New York City has long had uniquely close emotional bonds with Israel, which strengthen in times of crisis — a relationship forged through the atrocities in Europe that led to the country’s founding and created much of New York’s Jewish community. Jewish New Yorkers have looked at Israel as an emblem of home and survival in a hostile world.
Tens of thousands of New Yorkers have relatives in Israel, Mr. Goldstein said. When Israel comes under attack, Jewish New Yorkers — including those who might rarely think about Israel — feel the threat.
One measure of this relationship: Gov. Kathy Hochul, Mayor Eric Adams and Attorney General Letitia James all addressed the crowd outside the United Nations, supporting both Israel and the city’s Jewish community.
Yet that relationship has had its divisions, with many progressive congregations and secular Jews strongly criticizing Israel. This polarization has increased since the rise of the far-right government of Prime Minister Benjamin Netanyahu and a judicial reform program aimed at weakening Israel’s court system.
Amichai Lau-Lavie, an Israeli-born rabbi who has been vocal about both his criticisms and his love for Israel, said it was time to put aside divisions and focus on shared grief.
“Right now people are hurting, and we just want to hold each other’s hand and let the divisions be in the back,” he said. “Our political position now makes no difference. Left, right, pro-occupation, anti-occupation, don’t know about it — we’re hurting and we’re shocked and we’re horrified and we want Israel to get through this.”
Particularly for liberal congregations, the attacks have prompted a reconsideration of the language they use in discussing Israel, said Rabbi David Ingber, who leads the progressive Romemu synagogue on Manhattan’s Upper West Side and is the senior director of the Bronfman Center for Jewish Life at the 92nd Street Y, New York.
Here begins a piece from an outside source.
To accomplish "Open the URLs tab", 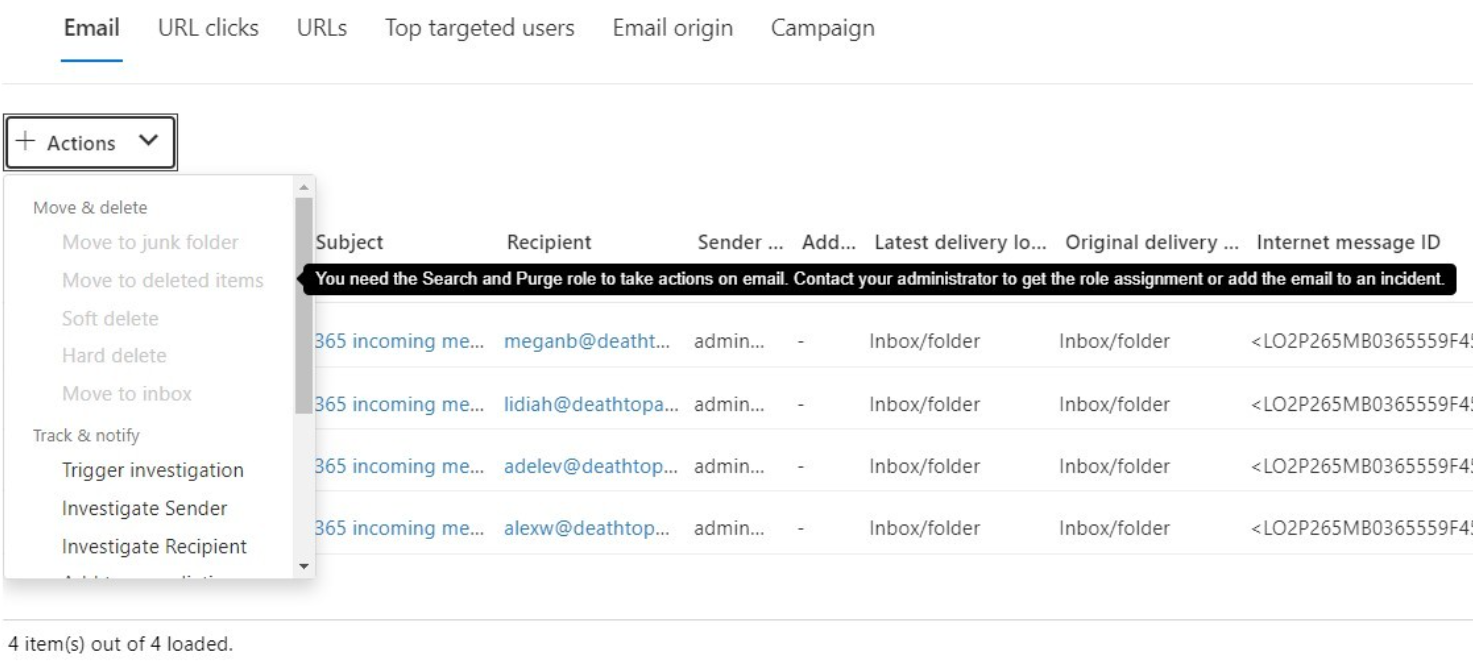I will [x=322, y=28].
The rabbi said that many progressive Jews, who tend to support a free Palestinian state, are starting to confront “the naïveté of some of the tactics the progressive community has engaged in.”
“This has laid bare for many in the liberal community the dangers of anti-Israeli and anti-Zionist ideologies that are being waged in many liberal institutions, on college campuses and so on,” he said.
At Rabbi Lau-Lavie’s small, progressive congregation, Lab/Shul, members held a Zoom conversation to discuss, among other things, how to reconcile their grief and anger with their criticisms of Israel’s government.
Speaking a few days afterward, Stuart Himmelfarb, 71, who runs a small Jewish nonprofit agency, said he had been very critical of Israel, and of religious Jews going to the Temple Mount, which is also the site of one of the most holy mosques in Islam.
“All of that, on Saturday morning, got parked,” Mr. Himmelfarb said. “The blame game as well.” His focus now, he said, was “How in the world can the hostages be saved?”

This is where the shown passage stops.